§ **DATA EXTRACTS**:
● ● ● ●

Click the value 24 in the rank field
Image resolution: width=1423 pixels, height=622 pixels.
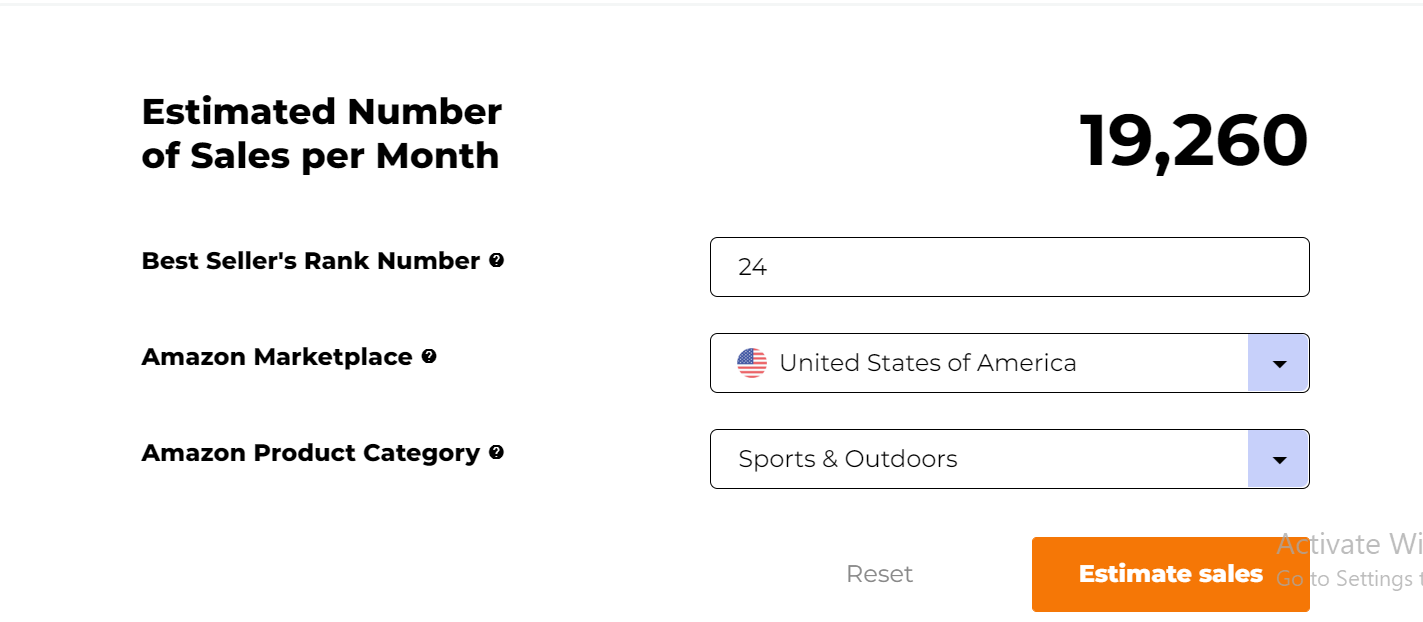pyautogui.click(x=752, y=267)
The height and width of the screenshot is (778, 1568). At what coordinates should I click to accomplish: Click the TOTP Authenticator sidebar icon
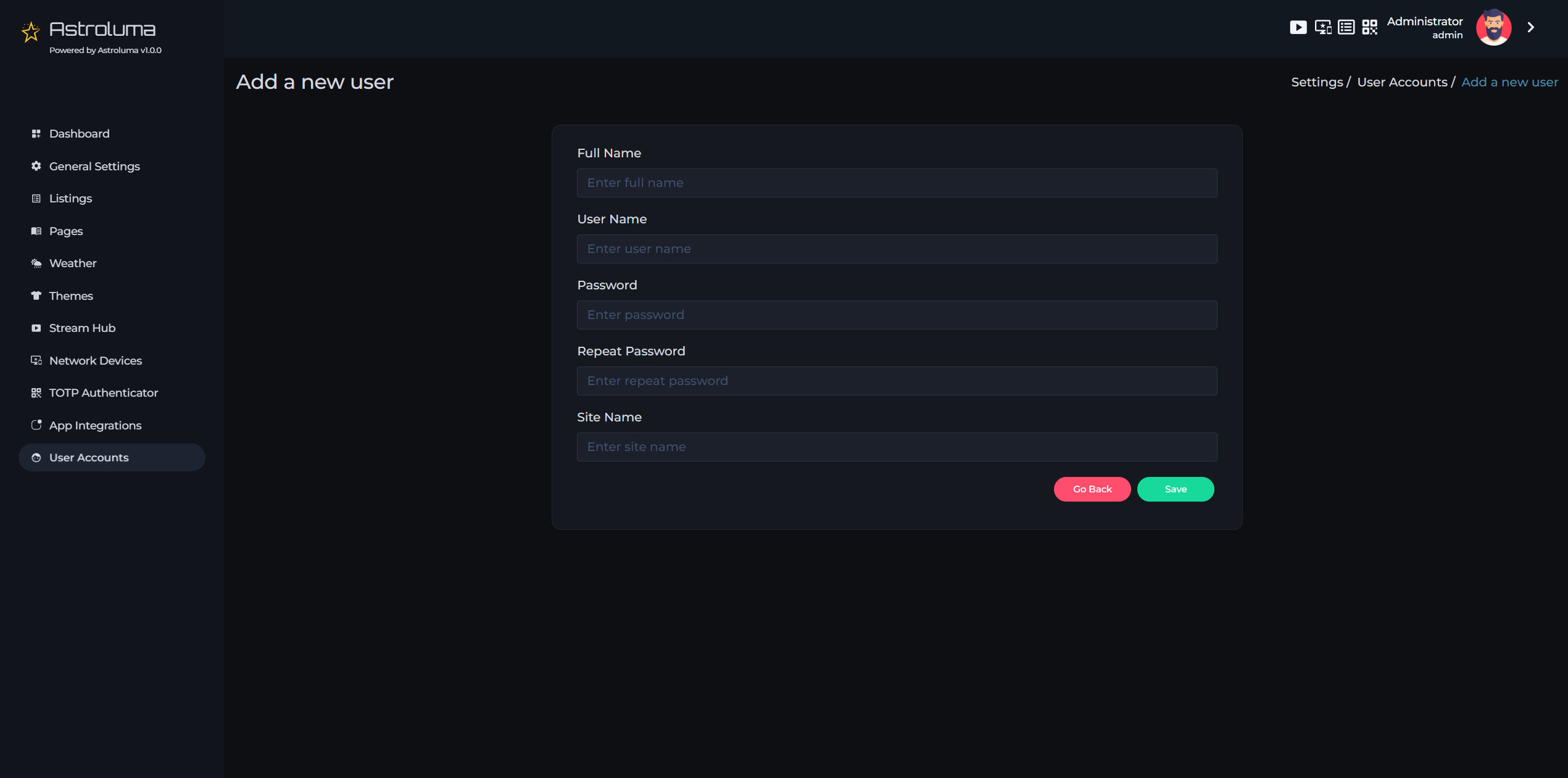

● ● ● ●

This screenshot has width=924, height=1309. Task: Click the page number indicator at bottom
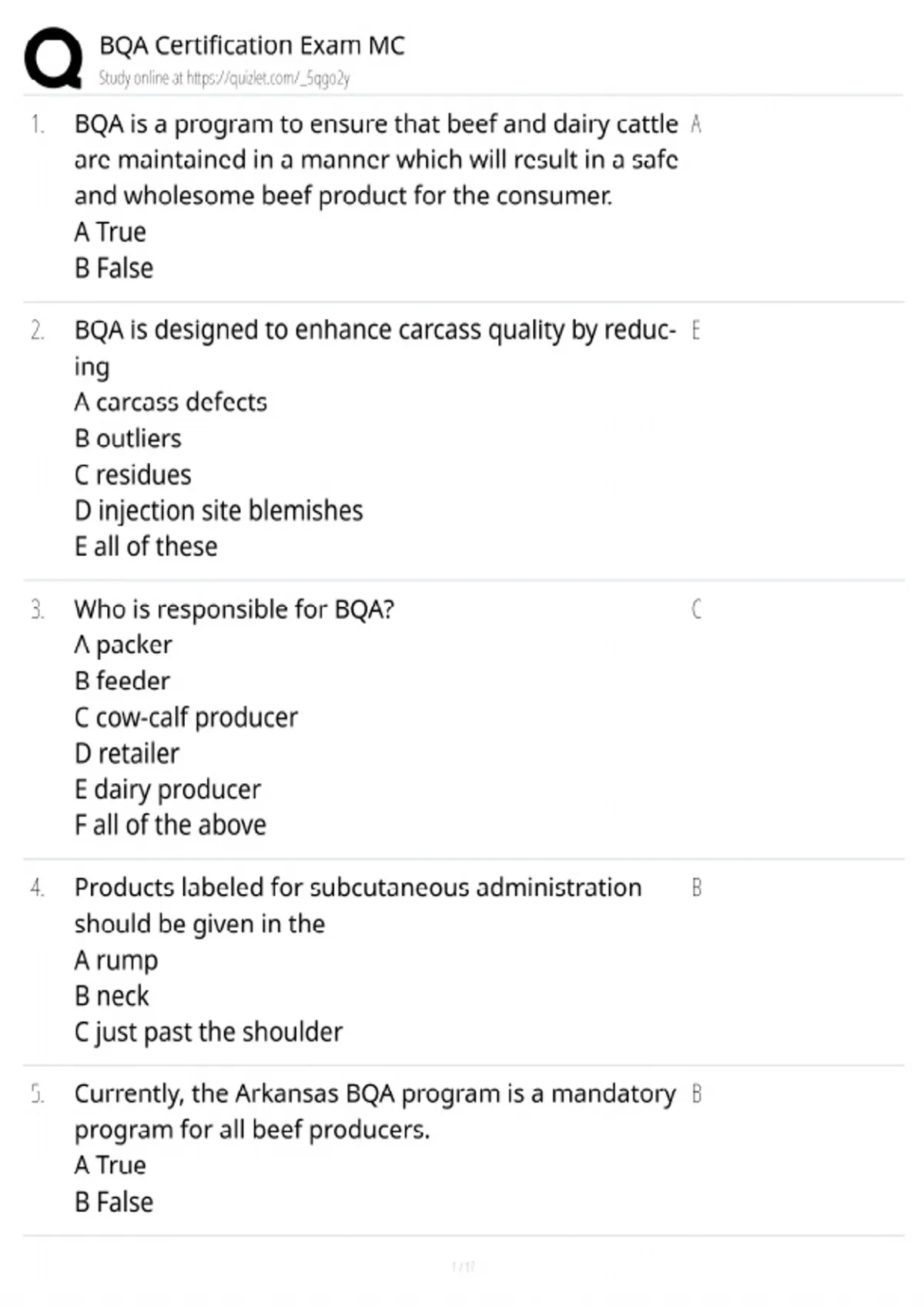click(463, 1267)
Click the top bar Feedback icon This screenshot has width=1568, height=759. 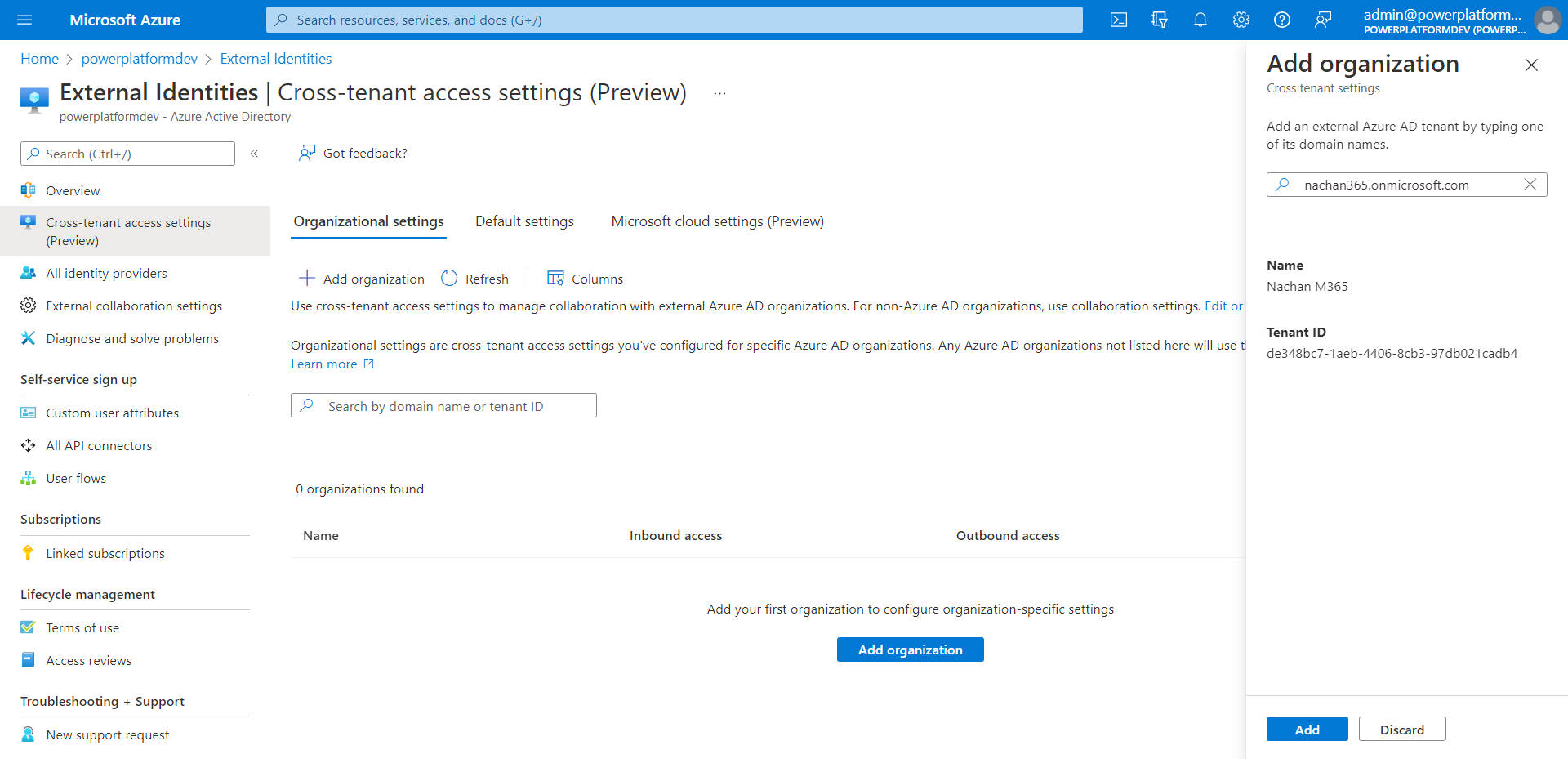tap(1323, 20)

● ● ● ●

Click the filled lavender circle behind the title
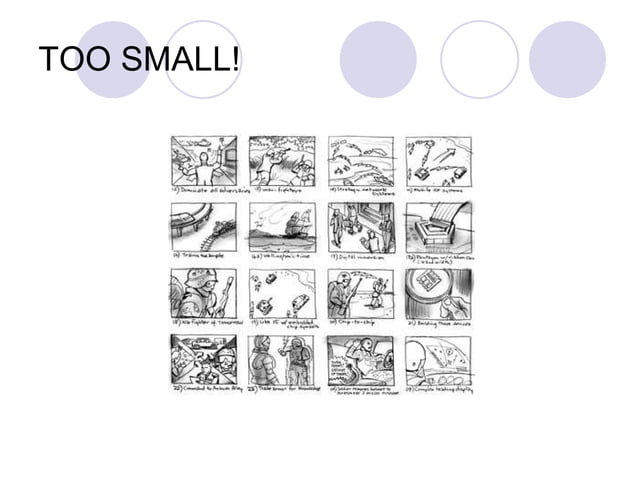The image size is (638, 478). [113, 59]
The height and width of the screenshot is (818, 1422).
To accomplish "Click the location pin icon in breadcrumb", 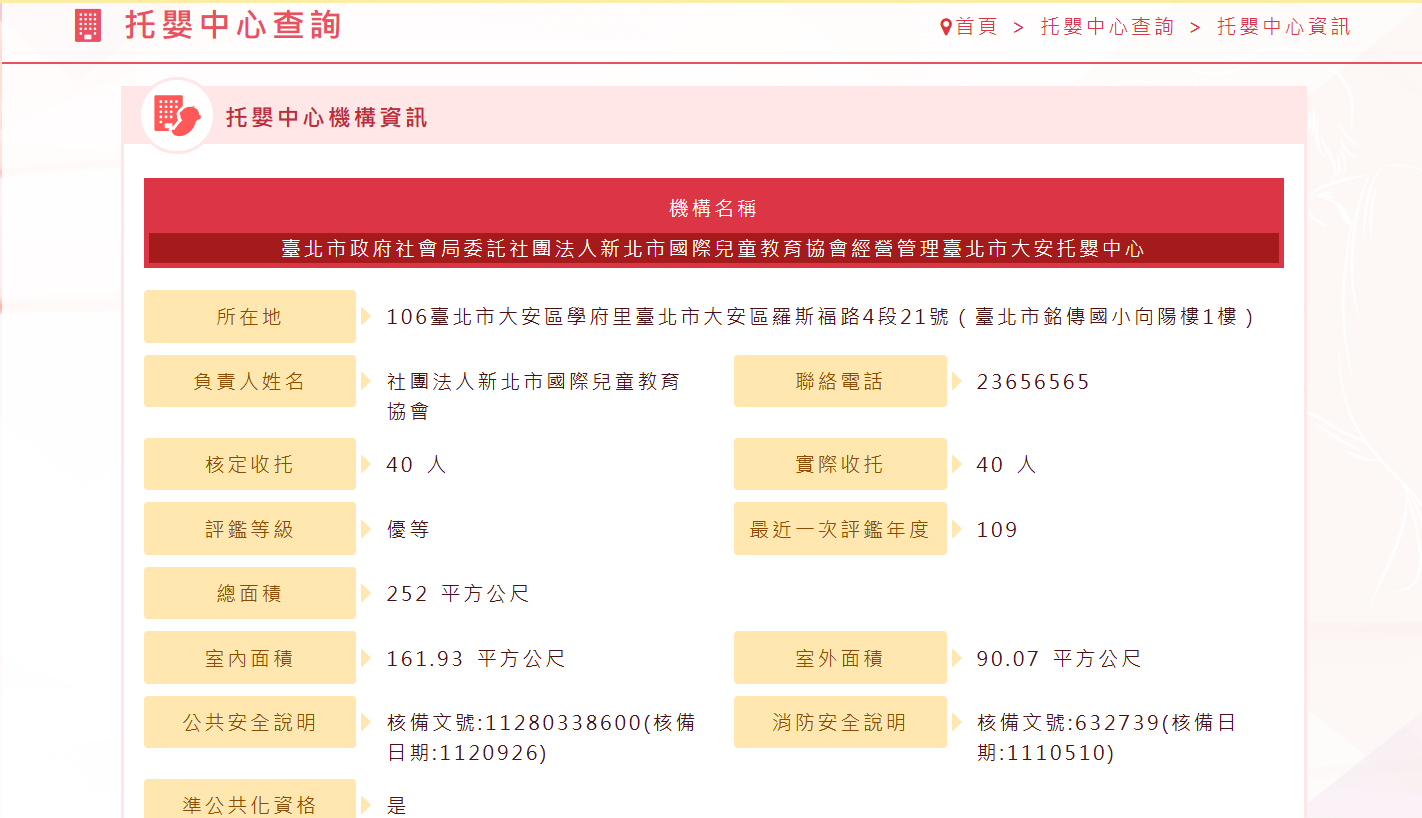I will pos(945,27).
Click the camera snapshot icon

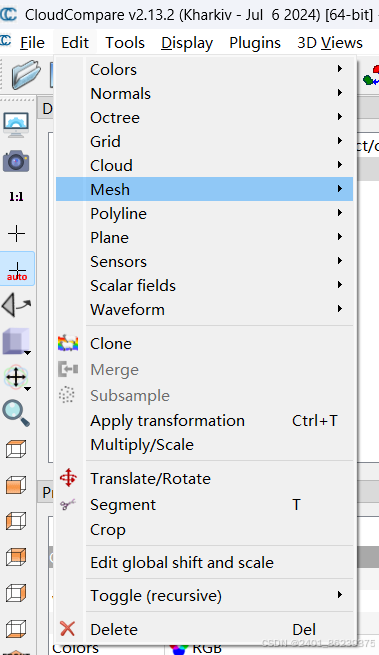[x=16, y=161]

● ● ● ●

§ **PROBLEM DETAILS**: To complete this exercise, transcribe exactly the lines above from the one that holds "Click the value 24 in the rank field" through the one that holds "The height and width of the screenshot is (778, 1568).". Pictures stay out.

§ **RESPONSE TO THIS EXERCISE**:
Click the value 24 in the rank field
Image resolution: width=1423 pixels, height=622 pixels.
pyautogui.click(x=752, y=267)
The height and width of the screenshot is (778, 1568). At what coordinates should I click to accomplish: Click the TOTP Authenticator sidebar icon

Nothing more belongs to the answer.